Big Ideas from Oracle Em

In the year 2000, while everyone was worried about Y2K, I was fed up with my career as a TV writer/producer and comedian and trying to decide between two new career choices:  Scientist or Oracle.

Oracles and Scientists both traffic in Big Ideas (which scientists call “Theories”) and Predictions. In both these things, Oracles have a clear advantage over Scientists.  After all, it was a physicist, Nobel Laureate Niels Bohr, who said: “Prediction is difficult, especially about the future.”  

Sure, because scientists have to prove their Big Ideas.  They have to run experiments and submit the results of those experiments to peer review.  Also, they have to know math.

Oracles, on the other hand, don’t need to know math or to prove anything.  If you ask the Oracle a question and her prediction doesn’t come true, it’s not her fault, it’s yours: you misinterpreted her.  
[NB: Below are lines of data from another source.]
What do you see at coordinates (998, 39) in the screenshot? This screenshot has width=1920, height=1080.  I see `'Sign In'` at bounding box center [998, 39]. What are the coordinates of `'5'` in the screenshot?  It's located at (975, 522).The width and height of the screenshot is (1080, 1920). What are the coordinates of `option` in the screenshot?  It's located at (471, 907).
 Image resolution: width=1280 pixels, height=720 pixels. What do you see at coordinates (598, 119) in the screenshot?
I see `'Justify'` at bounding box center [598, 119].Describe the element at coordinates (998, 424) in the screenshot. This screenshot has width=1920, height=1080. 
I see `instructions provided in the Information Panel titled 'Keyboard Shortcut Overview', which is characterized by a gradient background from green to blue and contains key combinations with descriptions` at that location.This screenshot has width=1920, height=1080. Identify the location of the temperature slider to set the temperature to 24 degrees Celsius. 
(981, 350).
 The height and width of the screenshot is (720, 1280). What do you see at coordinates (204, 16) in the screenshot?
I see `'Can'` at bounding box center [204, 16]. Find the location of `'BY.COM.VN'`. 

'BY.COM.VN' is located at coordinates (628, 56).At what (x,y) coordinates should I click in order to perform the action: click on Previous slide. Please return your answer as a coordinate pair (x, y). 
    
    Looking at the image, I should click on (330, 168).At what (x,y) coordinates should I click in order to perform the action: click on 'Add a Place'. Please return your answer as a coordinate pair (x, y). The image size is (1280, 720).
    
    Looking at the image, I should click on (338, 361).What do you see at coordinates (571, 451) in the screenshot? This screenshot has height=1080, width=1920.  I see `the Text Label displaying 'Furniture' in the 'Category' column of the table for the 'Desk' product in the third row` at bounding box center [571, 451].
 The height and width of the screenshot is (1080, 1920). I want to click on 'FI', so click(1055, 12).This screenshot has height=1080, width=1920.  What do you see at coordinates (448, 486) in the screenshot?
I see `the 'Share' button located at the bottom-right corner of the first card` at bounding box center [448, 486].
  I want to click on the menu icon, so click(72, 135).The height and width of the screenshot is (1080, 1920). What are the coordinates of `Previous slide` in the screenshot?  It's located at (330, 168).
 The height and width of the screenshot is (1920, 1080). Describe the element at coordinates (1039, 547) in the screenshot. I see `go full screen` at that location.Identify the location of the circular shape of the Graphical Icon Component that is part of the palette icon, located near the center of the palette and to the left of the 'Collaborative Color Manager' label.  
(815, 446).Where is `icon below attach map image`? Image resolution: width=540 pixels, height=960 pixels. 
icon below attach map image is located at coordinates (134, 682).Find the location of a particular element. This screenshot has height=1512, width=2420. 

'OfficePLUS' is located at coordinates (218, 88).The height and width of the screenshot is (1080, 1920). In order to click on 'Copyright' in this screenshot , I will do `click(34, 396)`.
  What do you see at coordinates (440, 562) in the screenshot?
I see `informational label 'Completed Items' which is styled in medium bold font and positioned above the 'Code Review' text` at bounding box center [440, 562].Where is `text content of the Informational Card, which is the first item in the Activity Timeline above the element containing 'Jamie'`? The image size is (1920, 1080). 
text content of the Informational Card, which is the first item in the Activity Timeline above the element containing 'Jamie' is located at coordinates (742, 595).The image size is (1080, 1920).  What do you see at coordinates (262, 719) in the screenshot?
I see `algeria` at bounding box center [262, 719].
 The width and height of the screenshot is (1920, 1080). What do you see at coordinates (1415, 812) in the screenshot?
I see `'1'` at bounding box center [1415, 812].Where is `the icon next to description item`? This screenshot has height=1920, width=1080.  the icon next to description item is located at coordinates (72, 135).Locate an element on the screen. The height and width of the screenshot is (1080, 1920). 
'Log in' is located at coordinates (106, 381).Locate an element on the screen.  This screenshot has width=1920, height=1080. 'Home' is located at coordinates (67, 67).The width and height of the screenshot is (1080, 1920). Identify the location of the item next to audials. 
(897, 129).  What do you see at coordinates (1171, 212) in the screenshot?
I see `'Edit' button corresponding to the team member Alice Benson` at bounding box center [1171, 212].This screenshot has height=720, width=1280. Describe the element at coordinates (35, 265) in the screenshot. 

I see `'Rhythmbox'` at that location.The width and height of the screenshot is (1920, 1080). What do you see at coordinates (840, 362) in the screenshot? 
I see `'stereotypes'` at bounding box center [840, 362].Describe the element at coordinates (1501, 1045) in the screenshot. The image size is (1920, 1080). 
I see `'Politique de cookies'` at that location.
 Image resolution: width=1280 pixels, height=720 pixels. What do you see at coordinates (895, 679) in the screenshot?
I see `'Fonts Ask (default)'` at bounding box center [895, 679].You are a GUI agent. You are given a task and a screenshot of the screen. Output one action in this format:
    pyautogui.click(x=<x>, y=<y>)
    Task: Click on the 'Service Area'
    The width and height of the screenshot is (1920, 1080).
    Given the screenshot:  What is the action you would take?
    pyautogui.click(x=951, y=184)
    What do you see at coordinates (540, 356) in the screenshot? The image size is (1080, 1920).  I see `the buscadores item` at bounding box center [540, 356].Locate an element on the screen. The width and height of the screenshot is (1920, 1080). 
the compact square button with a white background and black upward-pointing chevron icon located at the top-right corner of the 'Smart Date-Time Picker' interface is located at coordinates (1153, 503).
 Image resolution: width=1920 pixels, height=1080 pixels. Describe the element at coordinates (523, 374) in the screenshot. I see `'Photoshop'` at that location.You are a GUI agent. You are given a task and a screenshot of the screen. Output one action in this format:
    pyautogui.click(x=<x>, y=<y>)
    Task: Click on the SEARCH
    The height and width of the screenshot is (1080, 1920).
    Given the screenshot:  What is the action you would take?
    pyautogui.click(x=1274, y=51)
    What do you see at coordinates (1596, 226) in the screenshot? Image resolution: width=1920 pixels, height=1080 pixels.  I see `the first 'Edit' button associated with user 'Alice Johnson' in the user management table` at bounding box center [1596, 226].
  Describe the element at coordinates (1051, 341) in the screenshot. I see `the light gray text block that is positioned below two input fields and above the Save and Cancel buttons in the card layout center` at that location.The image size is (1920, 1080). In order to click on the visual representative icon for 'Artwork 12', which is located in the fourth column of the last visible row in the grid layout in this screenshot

Take King Croesus, he of rich-as-Croesus-fame, who in the hey-day of Oracles, in the sixth century BC, asked the Delphic Oracle:  “Should I make war on the Persians?”

“Do so,” said the Oracle, “and a mighty empire will be destroyed.”  

“Aha!” said Croesus, “Mission Accomplished!” And off he went to what he thought was certain victory.  It never occurred to him that the mighty empire to be destroyed was his.  

Big Idea #1:  Croesus was stuck in the wrong thought frame.  

A thought-frame is like a mind-set or a paradigm: an integrated set of assumptions that tells us who we are, what we’re doing here and how we fit into the universe.  Whew, now that we’ve got that settled, we can concentrate on more important things, like “The Real Housewives of Beverly Hills,” think pieces on “The Real Housewives of Beverly Hills,” and the Home Shopping Channel featuring clothing lines by "the Real Housewives of Beverly Hills.”

After a while though, we forget that the thought-frame is based on assumptions; we think it’s actual reality.  It hardens into ideology. So when things change and new information challenges “the way things are”, we perceive it as a threat.  To our identity. To our integrity. To everything we were taught to believe.

What ensues is something called “Paradigm Paralysis.”  In the face of change, people deny the new information; they cling to old certainties.  They look backwards.  Towards the Founding Fathers.  Towards the Bible.  Towards Ayn Rand, for crying out loud.  Gripped by fear of uncertainty, we lose our most precious asset, our imagination.  We can no longer imagine a future, how we might adapt to change, how things could be.

Sound familiar?   

Big Idea #2:  America has paradigm paralysis.   

So now you know why I became an Oracle.  Not for fame and fortune, although, I am currently seeking Oracle representation.  What could be more interesting than a woman who lives in a cave with a natural gas deposit whose fumes send her into a state of altered consciousness from whence she derives her hazy visions of the future and whose lover is the Sun God Apollo?  

Okay, maybe not that interesting and anyway, I live in Inverness where the Sun God rarely makes an appearance and all I’ve got going for me in the trance-inducing department is the new book – any book – by Jonathan Franzen.  

Absent those perks, it’s all about the mission: using jokes, tweets, predictions and, most especially, Big Ideas to move America beyond its paralysis and into a new thought frame called Emily’s Universe.